GIVEN EXERCISE => Copy out every line of the records below that contains the word "button", matching case exactly.

SUPPLIED DATA =>
-- Start --

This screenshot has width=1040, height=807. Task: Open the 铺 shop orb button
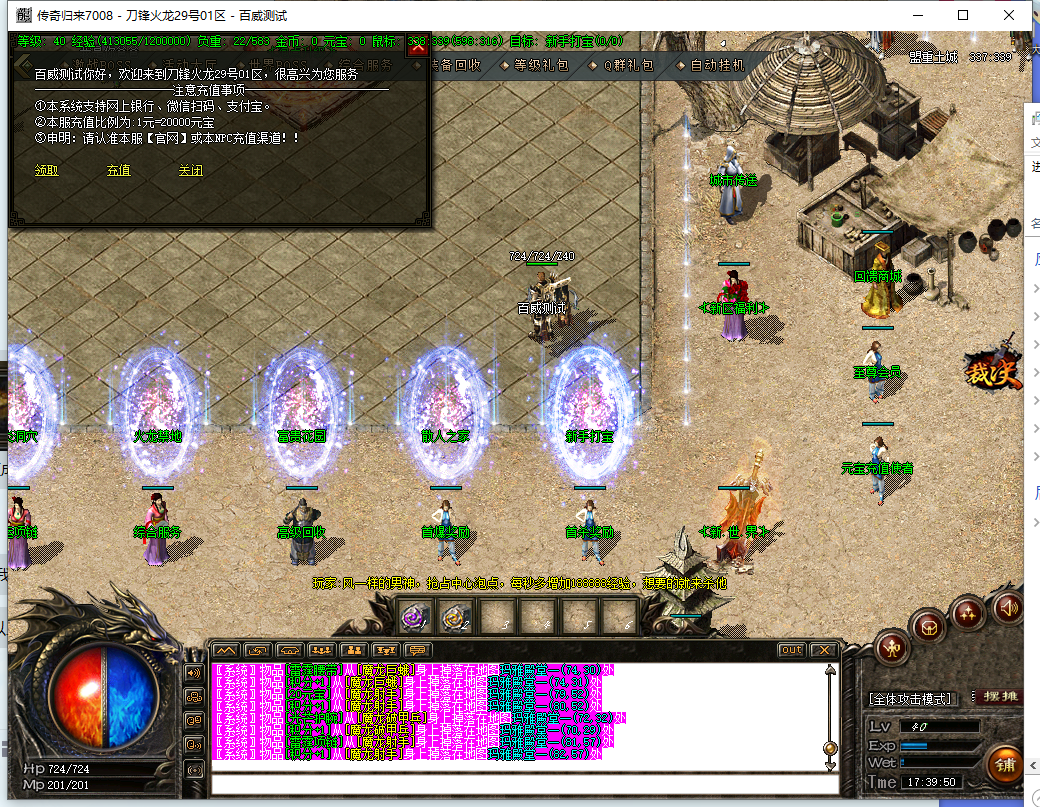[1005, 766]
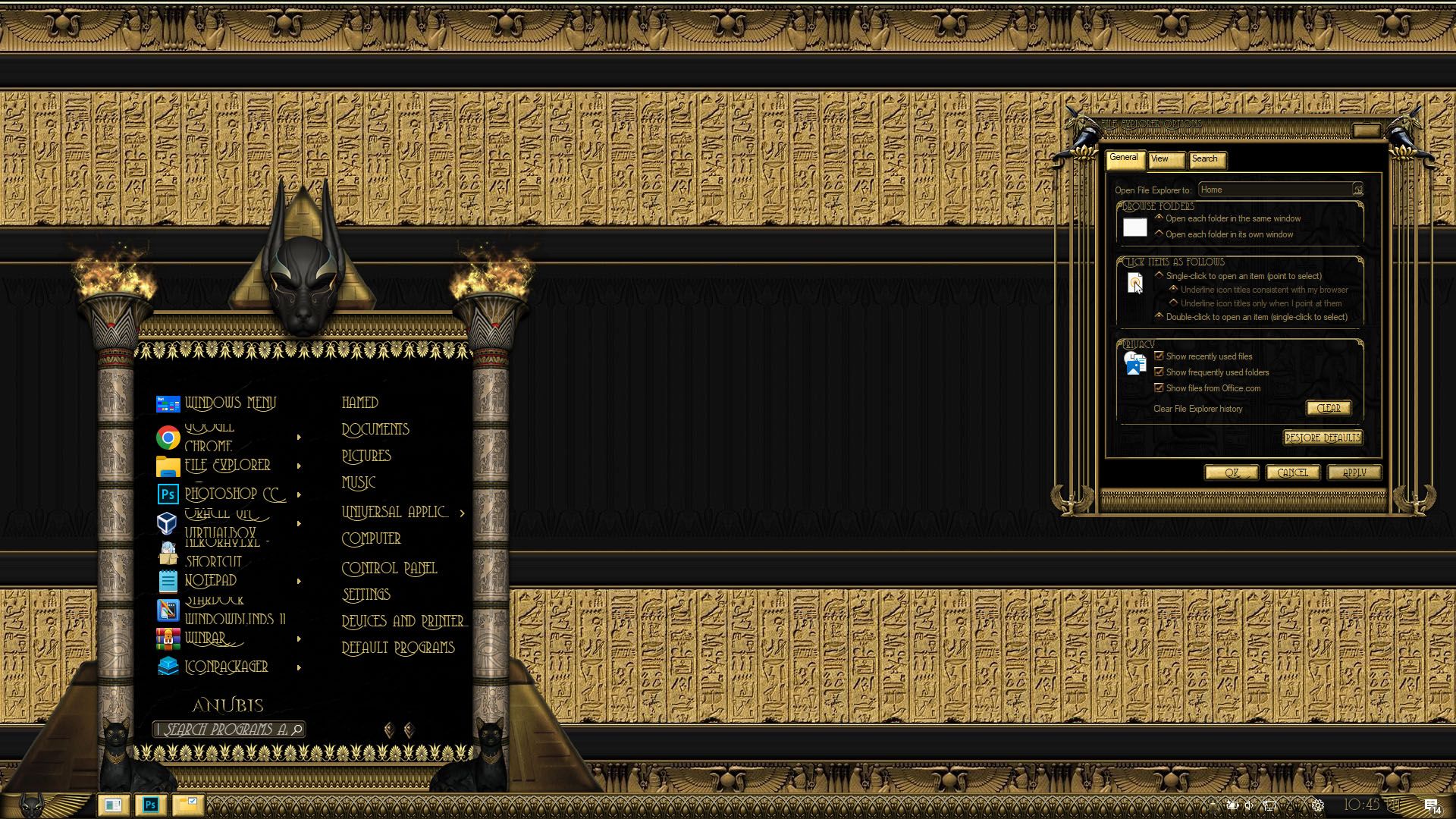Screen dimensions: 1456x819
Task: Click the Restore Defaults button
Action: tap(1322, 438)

-- End --
-- Start --

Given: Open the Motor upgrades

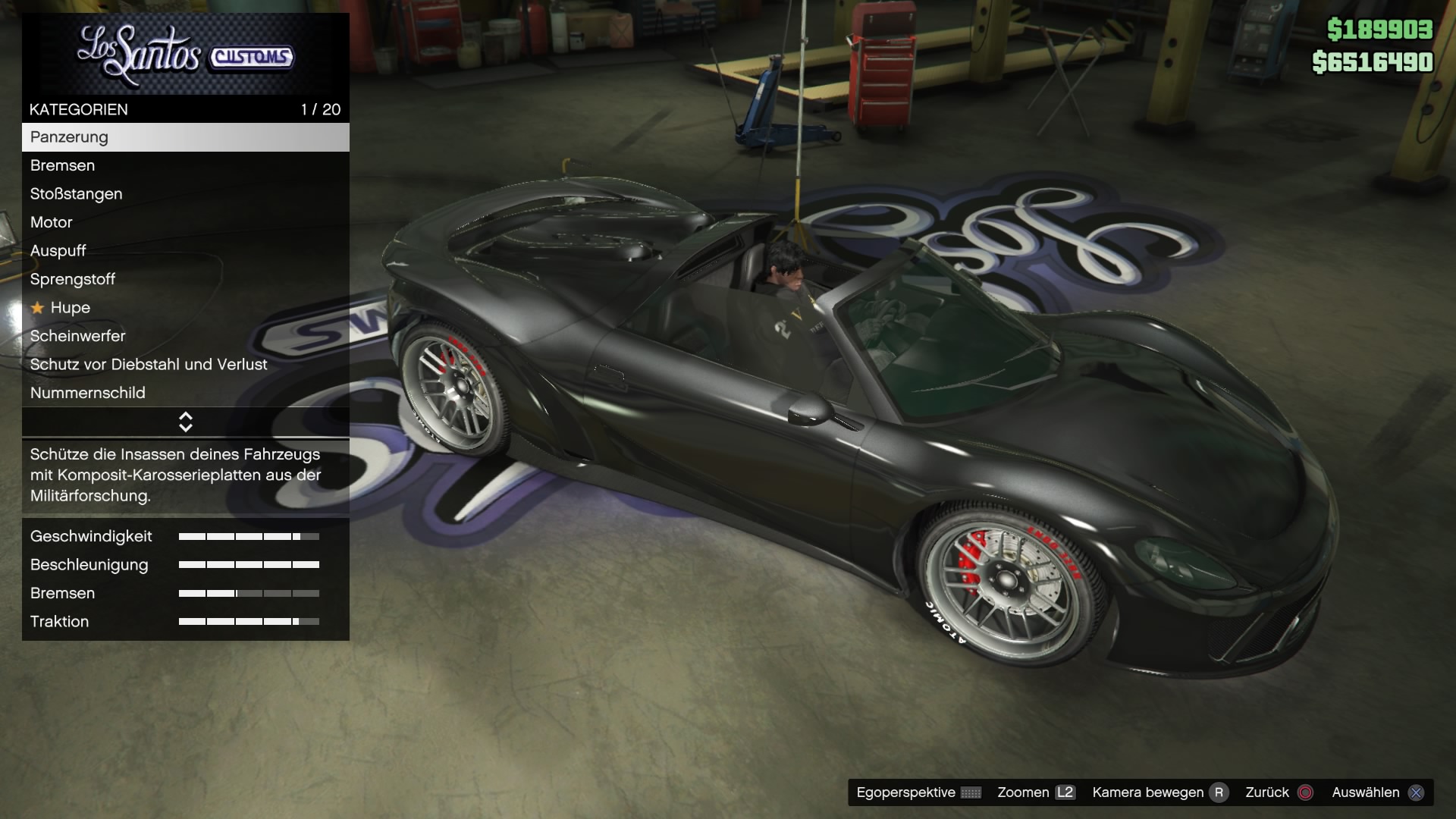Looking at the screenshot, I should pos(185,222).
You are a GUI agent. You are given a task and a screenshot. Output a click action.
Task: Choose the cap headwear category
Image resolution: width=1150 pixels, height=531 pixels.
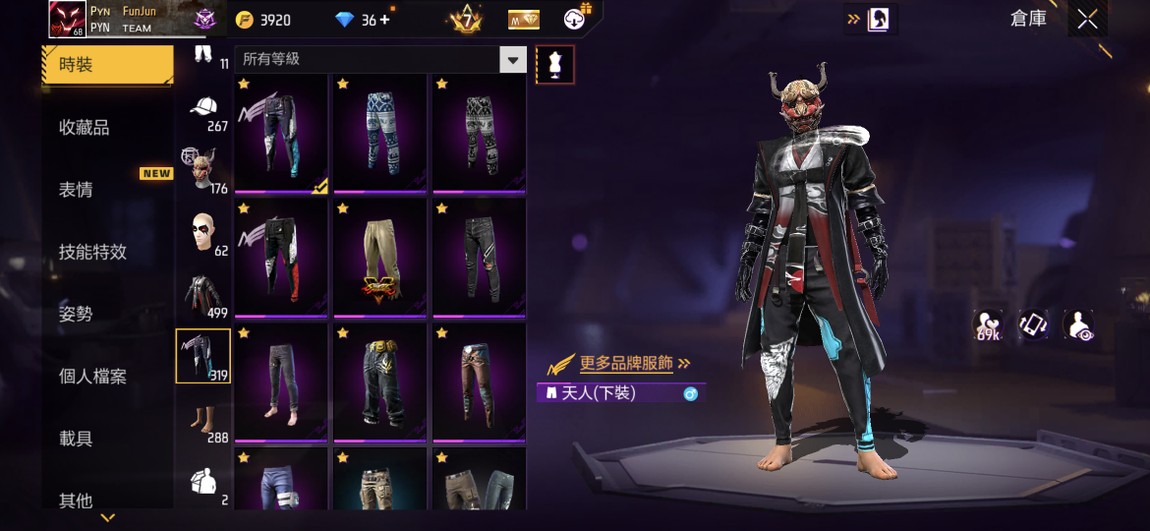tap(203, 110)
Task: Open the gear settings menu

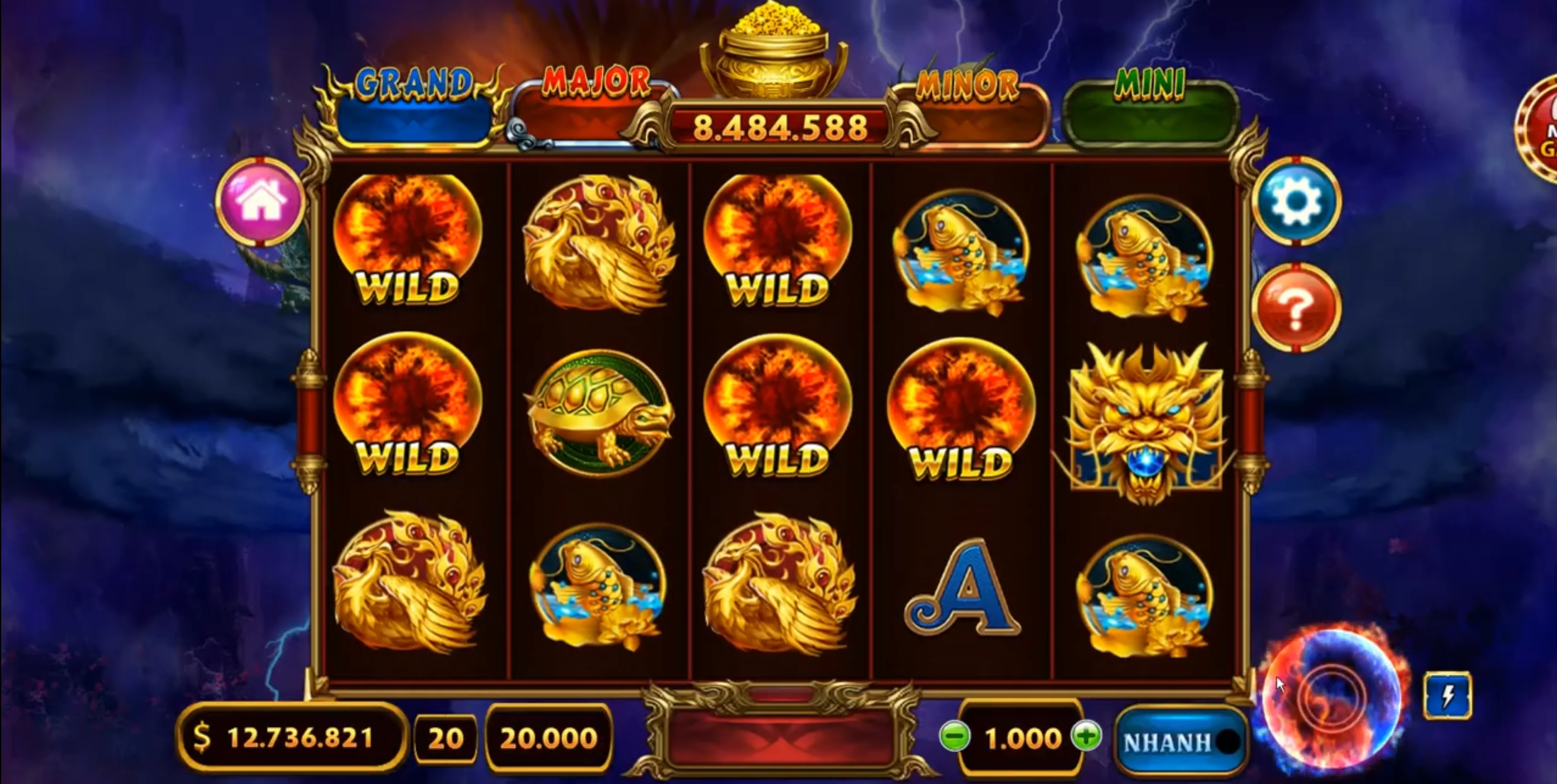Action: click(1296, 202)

-- End --
-- Start --

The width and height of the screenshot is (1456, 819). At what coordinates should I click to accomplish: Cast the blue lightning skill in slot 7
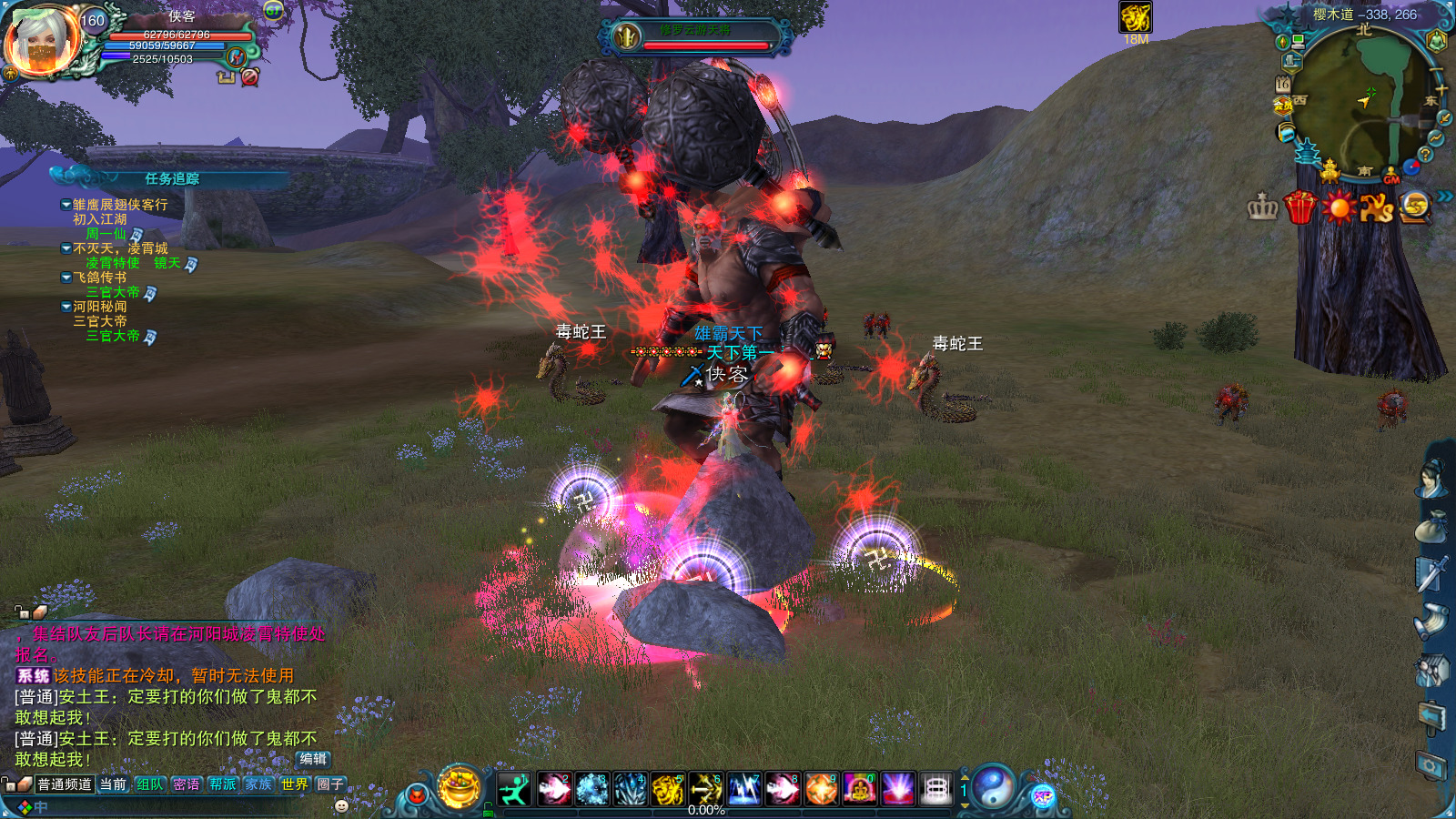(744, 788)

-- End --

SOLVED EXERCISE =>
This screenshot has width=1040, height=807. Task: Open the 铺 shop orb button
Task: Click the Restore Defaults button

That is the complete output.